I was awakened in the early hours of Sunday morning by the sound of rain lashing against my bedroom window. I told myself that by the time I get up it will have passed, did it heck!
The site is a couple of miles west of the village and many of our team had planned to cycle down to the site. It was a great relief when I received a phone call from Peter Smith at 8.30 offering a lift. We picked up Liz and Gill (our Chairman) on the way. In the end just one brave soul, Tim, managed to cycle to site. We duly arrived on site at 10am after a brief friendly meeting with the site owner Peter Lee.
At the site half the committee had already arrived and the others soon followed. It continued to rain and the wind blew with vigour. Eventually we left the dryness of our container to commence surveying the roundabout that is, hopefully, our barrow, known as Sut 7. For the next two hours the rain comes and goes as we mark out the site.
Firstly we found the centre of the of the barrow and from there mark out the grid on the site. At about 12 o'clock we are ready to start removing the top of the South West quadrant. We broke for lunch at 12.30 with nearly a third of the quadrant de-turfed.

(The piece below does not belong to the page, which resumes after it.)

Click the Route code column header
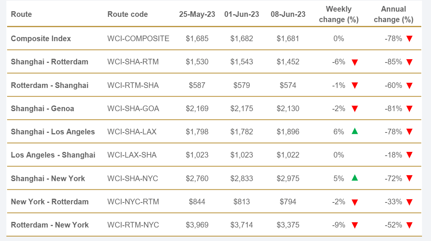[127, 14]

Just after 1pm we continue with the job and all goes remarkably smoothly and within the hour the top layer of the quadrant is all removed. David ran his metal detector over the quadrant but nothing comes to light.
We mark out 1 metre by 0.5 metre sections along the straight edges of the quadrant. We are allocated a section each and our task is to scrape away the soil in that section to a depth of 10 cm. Again the rain started to fall and even turns to hail for a brief time but we work on through. While we did this some of the AFU staff are clearing the side of the mound to reveal the original topsoil below and the natural level below that. The Soil changes from the black fen soil to a light coffee brown and below that the gravel layer. Once we have cleared our allotted section we move onto an adjacent one and start the process again.

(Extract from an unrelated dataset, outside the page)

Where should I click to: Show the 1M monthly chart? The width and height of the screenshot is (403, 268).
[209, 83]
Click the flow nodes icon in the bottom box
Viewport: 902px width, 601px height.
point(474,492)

The rain continues on and off and we are wet through so by 2.30 we called a halt to the days procedures. We spent the next half an hour packing away and tidying the site. Our finds for the day were a rusty washer, a wire brush and a small piece of medieval pottery!
The biggest surprise was how much we achieved on the day. In spite of the weather we all agreed that we thoroughly enjoyed ourselves. We now have a month before we can return to site and in the meantime will put all our efforts into researching ancient tribal sundances.